CRAIG HETHERINGTON, a 44-year-old Bedford County trucker, held a sign reading, "Pat Toomey, You Are Fired."
Kay Hartman, a Mifflin County "tea-party patriot old enough to be wise," carried a large white flag featuring a black AK-47 over the words "Come and Take It."
Another woman held a sign: "Gun Control is False Hope; Jesus Christ is the True Hope."
And a bearded man wearing a "Don't Tread on Me" red vest held a sign: "We Come Unarmed (this time)."
Welcome to the Pennsylvania gun club.
These folks were among several hundred at the eighth annual "Second Amendment Action Day" rally on the steps of the Capitol on Tuesday.
Pro-gun citizen activists came fresh off a win in the U.S. Senate, where efforts last week to expand criminal background checks - co-sponsored by Sen. Pat Toomey - died.
So they were lively. They waved signs and flags, cheered speeches about gun rights and booed loudly when Toomey's name was mentioned.
They reflect a significant force in Pennsylvania, one that has kept the state bulletproof when it comes to gun-control legislation.
They represent a vivid example of why Guns & Ammo, "the world's most widely read firearms magazine," rates Pennsylvania more gun-friendly than all of its neighbors, including Ohio and West, By God, Virginia.
And yet the pro-gun faithful are not happy.
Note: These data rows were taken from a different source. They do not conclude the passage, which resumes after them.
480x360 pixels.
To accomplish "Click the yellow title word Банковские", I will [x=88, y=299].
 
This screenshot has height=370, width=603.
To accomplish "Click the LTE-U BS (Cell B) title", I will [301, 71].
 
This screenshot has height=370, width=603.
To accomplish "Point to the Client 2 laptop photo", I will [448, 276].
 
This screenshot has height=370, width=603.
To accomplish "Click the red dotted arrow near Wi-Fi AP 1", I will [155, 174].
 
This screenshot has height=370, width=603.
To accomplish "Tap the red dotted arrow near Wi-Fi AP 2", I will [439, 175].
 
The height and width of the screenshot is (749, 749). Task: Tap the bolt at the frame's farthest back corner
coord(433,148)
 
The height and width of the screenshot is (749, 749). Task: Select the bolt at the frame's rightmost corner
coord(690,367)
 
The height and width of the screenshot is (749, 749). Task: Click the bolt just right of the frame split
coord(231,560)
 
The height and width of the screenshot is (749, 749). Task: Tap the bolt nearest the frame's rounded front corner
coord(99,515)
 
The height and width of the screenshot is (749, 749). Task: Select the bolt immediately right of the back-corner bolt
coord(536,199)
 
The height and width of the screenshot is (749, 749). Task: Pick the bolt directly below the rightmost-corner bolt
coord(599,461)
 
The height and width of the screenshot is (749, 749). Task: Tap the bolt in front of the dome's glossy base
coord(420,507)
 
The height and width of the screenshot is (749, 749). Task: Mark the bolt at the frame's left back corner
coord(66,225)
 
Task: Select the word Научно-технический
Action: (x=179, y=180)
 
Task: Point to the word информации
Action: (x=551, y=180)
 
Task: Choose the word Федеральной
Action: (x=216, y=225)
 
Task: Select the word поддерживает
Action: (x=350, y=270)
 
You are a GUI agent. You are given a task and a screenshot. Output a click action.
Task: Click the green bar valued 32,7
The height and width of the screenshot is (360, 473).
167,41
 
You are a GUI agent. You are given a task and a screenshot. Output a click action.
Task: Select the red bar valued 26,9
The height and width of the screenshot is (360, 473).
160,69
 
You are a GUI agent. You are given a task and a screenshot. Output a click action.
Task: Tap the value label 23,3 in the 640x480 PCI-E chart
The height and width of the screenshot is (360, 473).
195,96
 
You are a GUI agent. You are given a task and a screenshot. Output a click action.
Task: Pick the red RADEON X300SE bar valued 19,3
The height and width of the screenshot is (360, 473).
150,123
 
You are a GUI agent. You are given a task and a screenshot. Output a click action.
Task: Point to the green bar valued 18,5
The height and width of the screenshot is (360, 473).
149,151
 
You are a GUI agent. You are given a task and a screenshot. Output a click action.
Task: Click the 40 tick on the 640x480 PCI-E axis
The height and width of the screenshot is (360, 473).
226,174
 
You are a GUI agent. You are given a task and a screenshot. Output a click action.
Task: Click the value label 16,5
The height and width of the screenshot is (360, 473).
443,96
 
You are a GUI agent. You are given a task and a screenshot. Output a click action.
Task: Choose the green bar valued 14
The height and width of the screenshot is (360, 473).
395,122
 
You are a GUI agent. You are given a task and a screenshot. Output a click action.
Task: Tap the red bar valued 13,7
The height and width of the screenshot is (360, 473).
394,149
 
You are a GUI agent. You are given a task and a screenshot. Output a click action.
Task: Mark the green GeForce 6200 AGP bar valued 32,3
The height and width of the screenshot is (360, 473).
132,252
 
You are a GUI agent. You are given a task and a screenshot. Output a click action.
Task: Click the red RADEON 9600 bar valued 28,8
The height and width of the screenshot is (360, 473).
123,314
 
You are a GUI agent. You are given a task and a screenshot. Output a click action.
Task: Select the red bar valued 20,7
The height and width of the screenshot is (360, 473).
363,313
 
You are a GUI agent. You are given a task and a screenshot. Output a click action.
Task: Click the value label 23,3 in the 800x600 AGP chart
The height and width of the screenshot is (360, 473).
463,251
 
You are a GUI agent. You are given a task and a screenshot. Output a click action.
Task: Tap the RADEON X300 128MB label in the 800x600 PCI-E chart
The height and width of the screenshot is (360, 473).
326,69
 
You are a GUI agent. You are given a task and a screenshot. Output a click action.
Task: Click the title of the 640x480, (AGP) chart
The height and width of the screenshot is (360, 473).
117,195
They are not satisfied. They are focused on further, fuller protection of the Second Amendment in the Keystone State.
Hence, House Bill 357 (get it?), referred to by supporters as "The Firearms Freedom Act."
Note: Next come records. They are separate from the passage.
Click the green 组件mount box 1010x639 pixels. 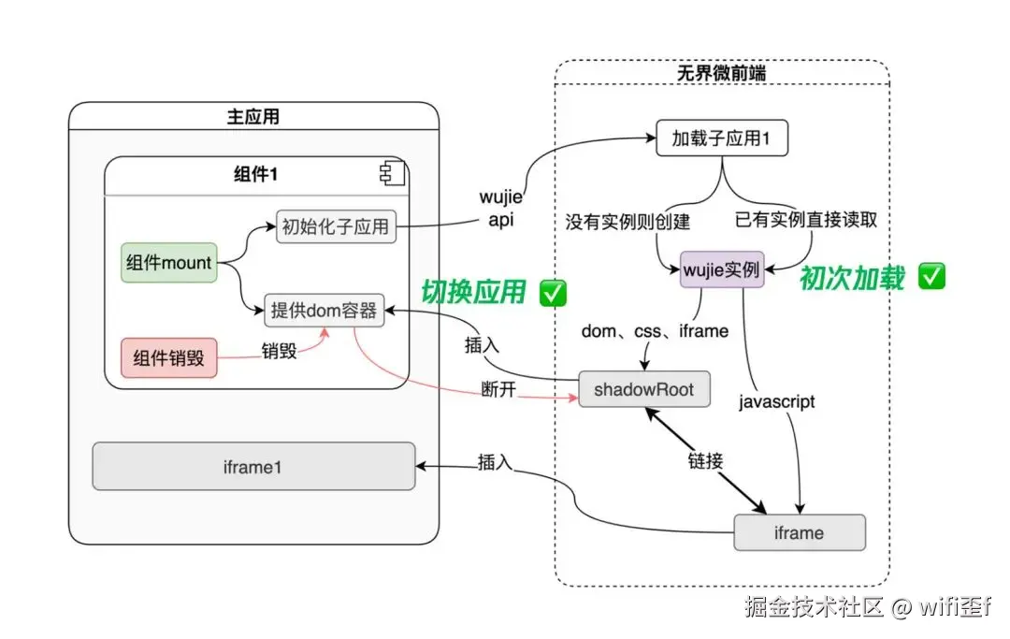(x=168, y=263)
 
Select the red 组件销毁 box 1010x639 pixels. (x=168, y=358)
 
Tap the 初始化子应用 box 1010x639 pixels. (x=335, y=226)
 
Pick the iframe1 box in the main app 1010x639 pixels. (x=253, y=467)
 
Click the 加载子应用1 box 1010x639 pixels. (x=722, y=138)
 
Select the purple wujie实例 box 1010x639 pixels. (x=721, y=269)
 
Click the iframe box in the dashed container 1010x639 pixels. (x=800, y=533)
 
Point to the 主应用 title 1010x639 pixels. (x=252, y=117)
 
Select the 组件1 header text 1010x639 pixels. (x=255, y=175)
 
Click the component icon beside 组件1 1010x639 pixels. (x=389, y=174)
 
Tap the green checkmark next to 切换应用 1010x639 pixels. (x=554, y=293)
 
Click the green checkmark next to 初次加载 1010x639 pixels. (x=932, y=276)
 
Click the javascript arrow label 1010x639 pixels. (x=776, y=402)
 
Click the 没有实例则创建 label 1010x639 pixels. (x=628, y=222)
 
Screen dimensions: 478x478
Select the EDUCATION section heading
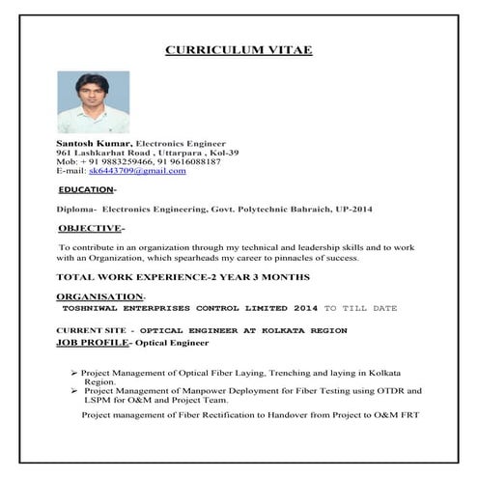[x=85, y=189]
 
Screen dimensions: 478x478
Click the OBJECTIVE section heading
[x=90, y=229]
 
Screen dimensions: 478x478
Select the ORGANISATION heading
[x=99, y=296]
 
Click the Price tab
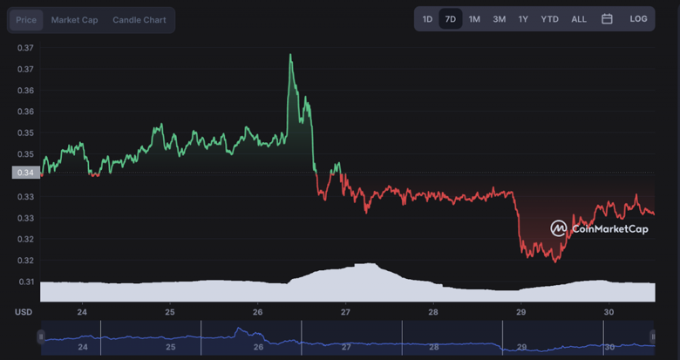pyautogui.click(x=26, y=20)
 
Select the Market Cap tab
pyautogui.click(x=74, y=20)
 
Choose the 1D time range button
pyautogui.click(x=427, y=19)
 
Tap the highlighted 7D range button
pyautogui.click(x=450, y=19)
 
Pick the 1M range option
pyautogui.click(x=474, y=19)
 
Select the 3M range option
pyautogui.click(x=499, y=19)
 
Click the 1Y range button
pyautogui.click(x=523, y=19)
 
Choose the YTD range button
pyautogui.click(x=549, y=19)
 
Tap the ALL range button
pyautogui.click(x=579, y=19)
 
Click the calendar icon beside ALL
pyautogui.click(x=607, y=19)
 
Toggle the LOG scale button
pyautogui.click(x=638, y=19)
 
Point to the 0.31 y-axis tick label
pyautogui.click(x=25, y=282)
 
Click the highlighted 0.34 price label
pyautogui.click(x=25, y=173)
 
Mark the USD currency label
pyautogui.click(x=24, y=312)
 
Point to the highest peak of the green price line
pyautogui.click(x=290, y=55)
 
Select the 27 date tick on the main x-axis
pyautogui.click(x=346, y=312)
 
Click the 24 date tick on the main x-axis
pyautogui.click(x=82, y=312)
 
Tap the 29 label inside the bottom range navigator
pyautogui.click(x=521, y=347)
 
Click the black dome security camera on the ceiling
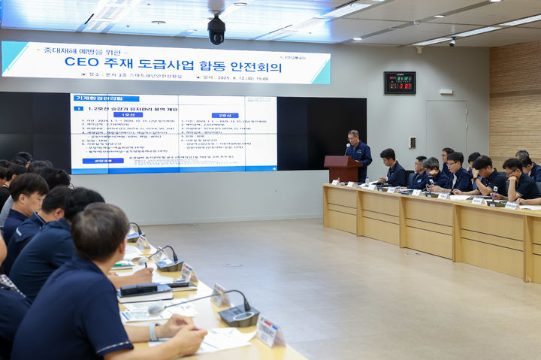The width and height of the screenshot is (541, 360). pyautogui.click(x=216, y=29)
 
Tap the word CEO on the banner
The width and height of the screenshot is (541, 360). pyautogui.click(x=82, y=62)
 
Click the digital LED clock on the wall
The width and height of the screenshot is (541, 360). pyautogui.click(x=400, y=82)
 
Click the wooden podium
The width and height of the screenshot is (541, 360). pyautogui.click(x=342, y=169)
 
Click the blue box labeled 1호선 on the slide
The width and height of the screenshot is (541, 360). pyautogui.click(x=128, y=115)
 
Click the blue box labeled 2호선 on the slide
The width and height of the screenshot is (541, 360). pyautogui.click(x=225, y=115)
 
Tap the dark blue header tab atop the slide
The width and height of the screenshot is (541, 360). pyautogui.click(x=106, y=98)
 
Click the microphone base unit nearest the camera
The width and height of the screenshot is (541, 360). pyautogui.click(x=239, y=315)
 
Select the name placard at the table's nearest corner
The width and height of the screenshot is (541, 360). pyautogui.click(x=268, y=331)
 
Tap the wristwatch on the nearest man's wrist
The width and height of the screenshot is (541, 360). pyautogui.click(x=153, y=331)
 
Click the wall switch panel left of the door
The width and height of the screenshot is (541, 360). pyautogui.click(x=412, y=142)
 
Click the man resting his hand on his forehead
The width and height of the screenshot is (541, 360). pyautogui.click(x=485, y=176)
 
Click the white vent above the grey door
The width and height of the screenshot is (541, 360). pyautogui.click(x=446, y=92)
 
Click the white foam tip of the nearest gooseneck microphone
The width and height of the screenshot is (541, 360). pyautogui.click(x=156, y=308)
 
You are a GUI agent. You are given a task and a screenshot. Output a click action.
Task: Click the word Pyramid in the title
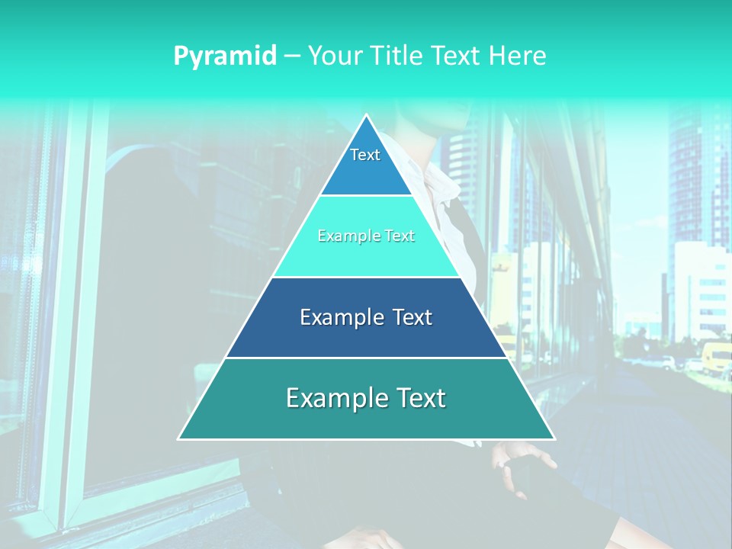tap(225, 56)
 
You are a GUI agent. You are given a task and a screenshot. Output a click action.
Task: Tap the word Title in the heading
tap(399, 56)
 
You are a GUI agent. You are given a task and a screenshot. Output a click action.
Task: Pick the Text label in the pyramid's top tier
tap(365, 155)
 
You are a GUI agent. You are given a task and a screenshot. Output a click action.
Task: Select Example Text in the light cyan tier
tap(366, 236)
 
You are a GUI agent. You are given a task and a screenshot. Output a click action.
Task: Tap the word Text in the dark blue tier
tap(413, 317)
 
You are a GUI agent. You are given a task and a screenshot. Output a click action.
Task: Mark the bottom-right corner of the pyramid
tap(554, 438)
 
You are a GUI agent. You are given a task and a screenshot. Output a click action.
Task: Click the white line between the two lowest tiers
tap(366, 358)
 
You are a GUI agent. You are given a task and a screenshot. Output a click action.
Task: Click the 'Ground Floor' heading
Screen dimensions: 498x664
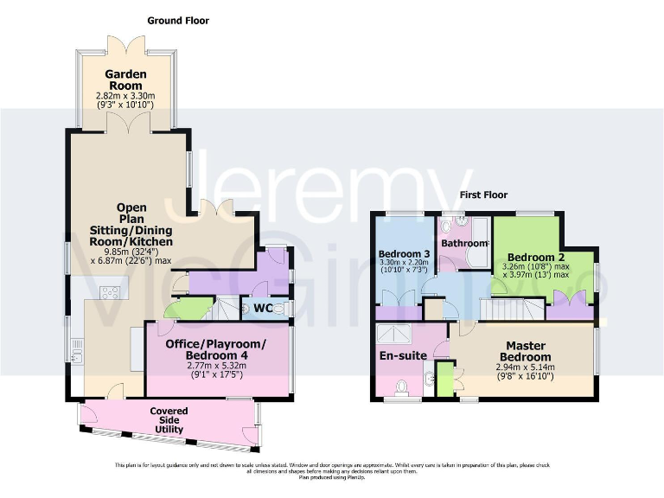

It's sponsored by the organizer of the annual rally, state Rep. Daryl Metcalfe, R-Butler County.
It would make any federal law attempting to "register, restrict or ban a firearm or to limit the size of a magazine of a firearm" unenforceable in the state.
And it provides for criminal penalties against federal or state officials seeking to implement any such law: a third-degree felony. One to seven years in prison, a fine of up to $15,000 - or both.
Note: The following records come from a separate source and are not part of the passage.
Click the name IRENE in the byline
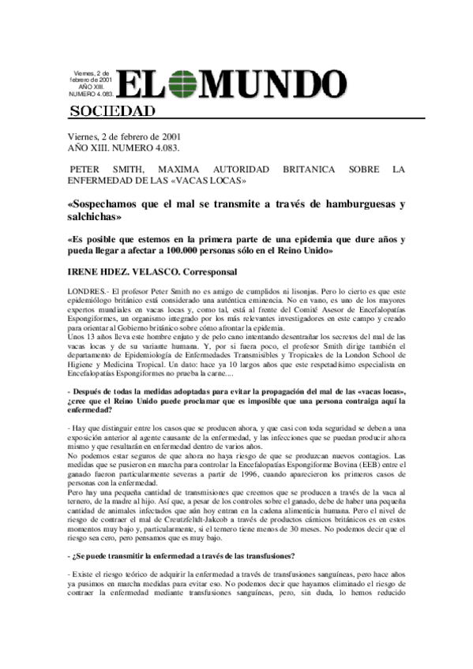88,273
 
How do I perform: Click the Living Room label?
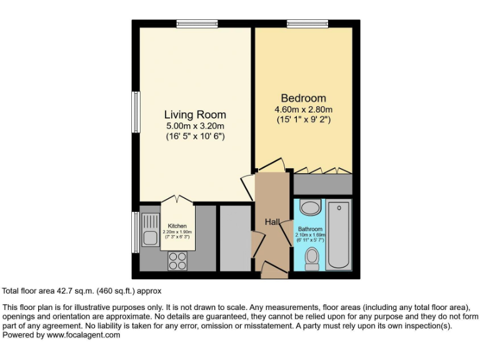click(195, 114)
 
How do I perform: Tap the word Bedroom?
click(303, 98)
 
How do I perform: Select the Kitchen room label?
click(177, 226)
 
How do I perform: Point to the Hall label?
click(272, 222)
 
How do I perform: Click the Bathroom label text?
click(310, 229)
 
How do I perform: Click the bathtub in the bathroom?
click(339, 234)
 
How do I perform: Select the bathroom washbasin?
click(310, 208)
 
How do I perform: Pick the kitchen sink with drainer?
click(150, 229)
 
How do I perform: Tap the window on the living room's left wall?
click(135, 112)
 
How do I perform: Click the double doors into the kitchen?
click(177, 201)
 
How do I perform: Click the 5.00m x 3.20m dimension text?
click(195, 126)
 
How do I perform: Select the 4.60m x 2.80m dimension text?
click(303, 109)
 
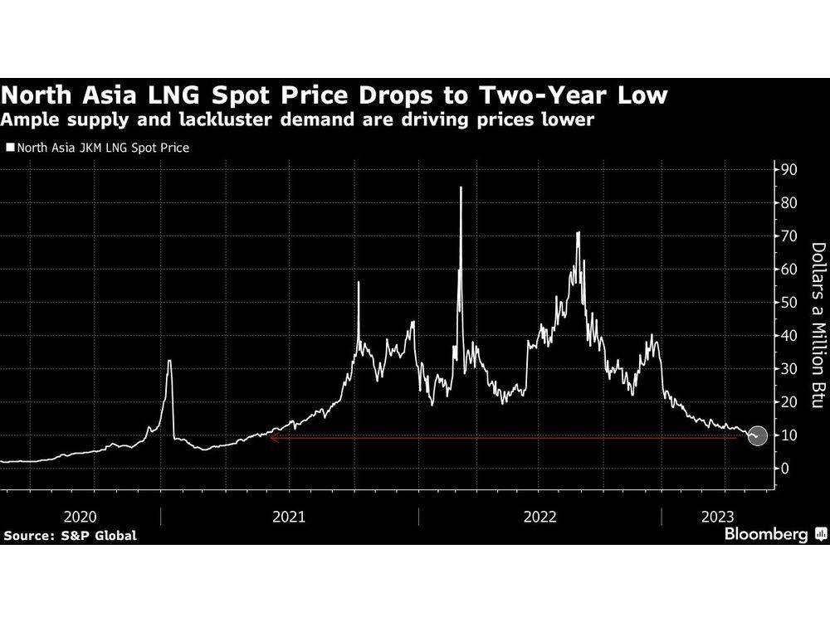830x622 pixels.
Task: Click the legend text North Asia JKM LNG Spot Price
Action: coord(100,148)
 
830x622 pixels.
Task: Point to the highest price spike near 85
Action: coord(461,187)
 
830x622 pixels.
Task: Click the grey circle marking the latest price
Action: coord(756,435)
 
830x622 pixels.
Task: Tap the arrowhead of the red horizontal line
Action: coord(272,438)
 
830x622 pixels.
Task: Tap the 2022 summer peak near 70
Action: coord(578,233)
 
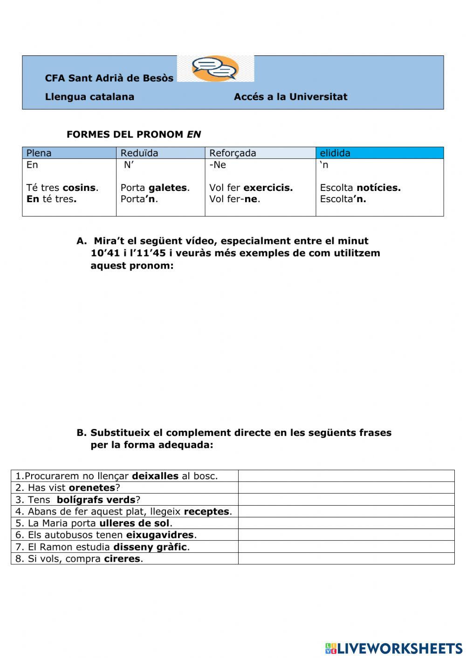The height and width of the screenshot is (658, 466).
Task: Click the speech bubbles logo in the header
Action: point(215,69)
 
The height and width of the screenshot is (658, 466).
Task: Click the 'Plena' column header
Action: point(39,153)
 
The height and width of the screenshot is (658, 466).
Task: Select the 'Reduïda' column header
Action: point(139,153)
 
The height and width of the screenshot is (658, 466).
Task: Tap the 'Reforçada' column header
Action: point(233,153)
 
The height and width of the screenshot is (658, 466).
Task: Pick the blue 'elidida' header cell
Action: point(379,153)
The bill carries 70-plus bipartisan co-sponsors, including agenda-setting Republicans such as House Speaker Sam Smith and Majority Leader Mike Turzai.
(This measure strikes me as somewhere between plum crazy and an iffy states' rights issue. And Penn Law professor Seth Kreimer, a constitutional expert, says, "It's pretty settled law, dating back to the Civil War, that states can't prevent the federal government from enforcing federal law.")
I sat down with Metcalfe this week in his Capitol office to get his sense of the gun debate.
"I've never seen in my 15 years here, on any issue I've worked on, as much intensity on protecting gun rights as I've seen in the last four or five months," he said.
He attributes the heightened fervor to a post-Newtown, Conn., school shooting "reaction of the left to try to restrict rights." And the Senate vote last week, he said, "stoked the fires in people's hearts across the state."
That was clear at Tuesday's rally.
But afterward, Shira Goodman, executive director of the gun-control advocacy group CeaseFirePA, who for a time stood at the fringes of the rally, told me that despite the state's pro-gun history, "There's a changing tide in Pennsylvania."
She pointed to Toomey's effort and Sen. Bob Casey's support of it (after being a longtime pro-gun Democrat), as well as state Attorney General Kathleen Kane's actions to tighten state rules on concealed-carry permits.
"Pennsylvania's slow to change," Goodman said, "[but] Toomey's action and Casey's support is a big deal."
Maybe so.
Still, the Wall Street Journal reports that since the Connecticut shootings in December, 15 states have passed laws expanding gun rights, and 13 of the 15 have Republican-controlled legislatures. Just like Pennsylvania's.